*Problem requirements*. Please reproduce the entries below exactly, starting at the first line and ending with the line that holds "Given: Open the settings gear in AWS header".

*Available data*.
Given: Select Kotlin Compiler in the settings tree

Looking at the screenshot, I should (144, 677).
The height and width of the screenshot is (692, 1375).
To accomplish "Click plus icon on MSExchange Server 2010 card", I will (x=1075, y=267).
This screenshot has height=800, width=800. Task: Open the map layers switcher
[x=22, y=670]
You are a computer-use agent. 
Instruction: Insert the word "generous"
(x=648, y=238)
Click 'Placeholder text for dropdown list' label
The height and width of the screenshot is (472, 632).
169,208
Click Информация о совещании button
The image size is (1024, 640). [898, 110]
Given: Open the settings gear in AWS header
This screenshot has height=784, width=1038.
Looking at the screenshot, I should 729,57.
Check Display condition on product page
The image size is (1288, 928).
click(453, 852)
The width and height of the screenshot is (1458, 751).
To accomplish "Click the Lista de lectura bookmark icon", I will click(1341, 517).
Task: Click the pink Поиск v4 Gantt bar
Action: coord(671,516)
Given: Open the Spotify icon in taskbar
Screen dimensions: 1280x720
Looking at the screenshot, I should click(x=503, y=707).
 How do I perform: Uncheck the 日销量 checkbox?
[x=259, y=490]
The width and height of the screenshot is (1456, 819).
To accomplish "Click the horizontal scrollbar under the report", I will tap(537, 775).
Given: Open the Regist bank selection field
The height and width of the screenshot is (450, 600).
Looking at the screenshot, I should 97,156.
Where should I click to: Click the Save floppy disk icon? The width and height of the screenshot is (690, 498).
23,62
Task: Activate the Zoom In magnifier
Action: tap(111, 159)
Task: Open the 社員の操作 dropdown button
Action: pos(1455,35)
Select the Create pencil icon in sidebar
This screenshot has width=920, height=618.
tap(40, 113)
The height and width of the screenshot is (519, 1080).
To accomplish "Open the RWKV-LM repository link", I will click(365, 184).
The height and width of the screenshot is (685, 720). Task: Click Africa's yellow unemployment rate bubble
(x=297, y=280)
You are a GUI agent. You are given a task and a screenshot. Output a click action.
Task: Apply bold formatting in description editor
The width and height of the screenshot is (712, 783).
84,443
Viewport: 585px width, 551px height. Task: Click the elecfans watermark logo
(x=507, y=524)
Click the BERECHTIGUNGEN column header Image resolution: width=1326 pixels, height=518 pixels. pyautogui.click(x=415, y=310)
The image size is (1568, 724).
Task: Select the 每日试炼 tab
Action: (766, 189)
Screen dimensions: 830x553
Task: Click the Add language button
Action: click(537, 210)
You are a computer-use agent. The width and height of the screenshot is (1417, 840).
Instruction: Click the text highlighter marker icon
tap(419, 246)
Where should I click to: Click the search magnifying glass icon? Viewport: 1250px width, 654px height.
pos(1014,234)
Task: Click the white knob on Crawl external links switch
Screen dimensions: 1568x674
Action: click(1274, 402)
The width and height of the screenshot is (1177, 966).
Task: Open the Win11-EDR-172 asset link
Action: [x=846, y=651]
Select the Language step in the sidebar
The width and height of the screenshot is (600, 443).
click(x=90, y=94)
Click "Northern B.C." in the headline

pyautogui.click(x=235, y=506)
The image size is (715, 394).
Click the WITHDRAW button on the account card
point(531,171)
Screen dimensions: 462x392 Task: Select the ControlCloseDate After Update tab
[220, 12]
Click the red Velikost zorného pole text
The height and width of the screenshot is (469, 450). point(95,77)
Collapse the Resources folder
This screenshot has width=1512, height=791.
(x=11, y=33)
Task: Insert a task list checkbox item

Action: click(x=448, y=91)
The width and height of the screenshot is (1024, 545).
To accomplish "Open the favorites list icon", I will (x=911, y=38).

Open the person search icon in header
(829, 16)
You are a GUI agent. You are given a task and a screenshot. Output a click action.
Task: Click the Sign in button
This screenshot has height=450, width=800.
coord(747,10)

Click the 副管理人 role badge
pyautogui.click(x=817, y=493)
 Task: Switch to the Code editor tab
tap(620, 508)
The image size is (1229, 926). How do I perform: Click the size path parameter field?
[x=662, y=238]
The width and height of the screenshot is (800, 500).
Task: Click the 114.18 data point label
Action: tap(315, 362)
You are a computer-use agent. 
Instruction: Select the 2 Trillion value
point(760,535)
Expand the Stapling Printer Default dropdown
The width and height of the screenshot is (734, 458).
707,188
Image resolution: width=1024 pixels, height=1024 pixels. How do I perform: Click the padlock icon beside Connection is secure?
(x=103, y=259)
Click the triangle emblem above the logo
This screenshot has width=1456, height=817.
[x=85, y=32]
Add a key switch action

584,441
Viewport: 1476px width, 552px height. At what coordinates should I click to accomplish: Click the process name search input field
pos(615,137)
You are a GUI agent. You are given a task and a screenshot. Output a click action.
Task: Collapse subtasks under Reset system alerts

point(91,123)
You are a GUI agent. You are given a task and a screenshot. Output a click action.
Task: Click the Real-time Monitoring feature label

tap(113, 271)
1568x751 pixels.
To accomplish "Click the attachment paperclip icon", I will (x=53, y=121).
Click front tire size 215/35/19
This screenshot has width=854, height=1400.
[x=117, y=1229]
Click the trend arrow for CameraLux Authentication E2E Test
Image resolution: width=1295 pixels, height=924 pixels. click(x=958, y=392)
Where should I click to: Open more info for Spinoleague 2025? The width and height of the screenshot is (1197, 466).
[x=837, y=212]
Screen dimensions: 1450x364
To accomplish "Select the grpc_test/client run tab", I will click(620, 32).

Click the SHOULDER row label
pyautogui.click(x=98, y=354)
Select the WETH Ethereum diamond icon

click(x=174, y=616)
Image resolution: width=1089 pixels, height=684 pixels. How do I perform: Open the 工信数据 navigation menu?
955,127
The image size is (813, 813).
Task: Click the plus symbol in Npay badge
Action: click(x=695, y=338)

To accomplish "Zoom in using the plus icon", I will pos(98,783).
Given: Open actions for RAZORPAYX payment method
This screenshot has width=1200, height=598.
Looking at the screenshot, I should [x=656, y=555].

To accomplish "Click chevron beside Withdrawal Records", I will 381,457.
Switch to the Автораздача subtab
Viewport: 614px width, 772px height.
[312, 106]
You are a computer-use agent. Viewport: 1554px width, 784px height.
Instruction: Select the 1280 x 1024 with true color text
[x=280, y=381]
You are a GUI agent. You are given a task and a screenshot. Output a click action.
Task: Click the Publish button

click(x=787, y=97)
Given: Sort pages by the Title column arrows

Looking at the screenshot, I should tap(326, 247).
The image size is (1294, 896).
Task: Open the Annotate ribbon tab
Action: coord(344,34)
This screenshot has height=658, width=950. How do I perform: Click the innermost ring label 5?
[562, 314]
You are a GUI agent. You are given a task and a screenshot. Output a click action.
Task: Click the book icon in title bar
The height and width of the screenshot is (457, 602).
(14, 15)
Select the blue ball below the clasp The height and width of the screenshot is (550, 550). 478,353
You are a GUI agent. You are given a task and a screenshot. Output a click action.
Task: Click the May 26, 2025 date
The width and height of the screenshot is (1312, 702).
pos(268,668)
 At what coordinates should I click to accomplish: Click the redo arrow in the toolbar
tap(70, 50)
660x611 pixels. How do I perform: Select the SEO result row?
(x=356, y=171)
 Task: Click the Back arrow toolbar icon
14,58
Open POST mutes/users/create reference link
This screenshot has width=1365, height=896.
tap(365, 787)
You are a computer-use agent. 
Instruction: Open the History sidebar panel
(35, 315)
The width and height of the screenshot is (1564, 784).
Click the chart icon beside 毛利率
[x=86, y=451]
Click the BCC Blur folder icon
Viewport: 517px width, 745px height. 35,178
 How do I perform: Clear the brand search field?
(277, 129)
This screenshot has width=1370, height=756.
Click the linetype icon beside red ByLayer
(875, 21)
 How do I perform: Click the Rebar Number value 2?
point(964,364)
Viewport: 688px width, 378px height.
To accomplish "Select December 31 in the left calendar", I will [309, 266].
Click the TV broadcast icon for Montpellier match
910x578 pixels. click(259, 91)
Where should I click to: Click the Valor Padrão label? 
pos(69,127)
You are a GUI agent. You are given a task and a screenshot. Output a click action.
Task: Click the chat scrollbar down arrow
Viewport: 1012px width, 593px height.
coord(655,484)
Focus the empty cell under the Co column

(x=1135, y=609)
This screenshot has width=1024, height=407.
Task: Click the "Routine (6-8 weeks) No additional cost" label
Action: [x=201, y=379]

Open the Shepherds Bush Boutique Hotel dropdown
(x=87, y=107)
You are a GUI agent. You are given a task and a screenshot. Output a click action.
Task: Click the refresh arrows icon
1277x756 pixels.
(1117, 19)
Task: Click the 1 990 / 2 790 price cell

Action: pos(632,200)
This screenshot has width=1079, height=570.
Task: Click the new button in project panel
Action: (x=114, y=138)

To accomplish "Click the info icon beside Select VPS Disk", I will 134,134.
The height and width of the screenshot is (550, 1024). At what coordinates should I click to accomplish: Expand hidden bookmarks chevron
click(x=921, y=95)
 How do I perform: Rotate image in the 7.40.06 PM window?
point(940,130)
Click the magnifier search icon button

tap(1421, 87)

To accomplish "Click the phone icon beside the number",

*Task result*.
Given: Select Kotlin Compiler in the settings tree

Looking at the screenshot, I should (144, 677).
The height and width of the screenshot is (692, 1375).
To accomplish "Click plus icon on MSExchange Server 2010 card", I will (x=1075, y=267).
This screenshot has height=800, width=800. Task: Open the map layers switcher
[x=22, y=670]
You are a computer-use agent. 
Instruction: Insert the word "generous"
(x=648, y=238)
Click 'Placeholder text for dropdown list' label
The height and width of the screenshot is (472, 632).
169,208
Click Информация о совещании button
The image size is (1024, 640). [898, 110]
Given: Open the settings gear in AWS header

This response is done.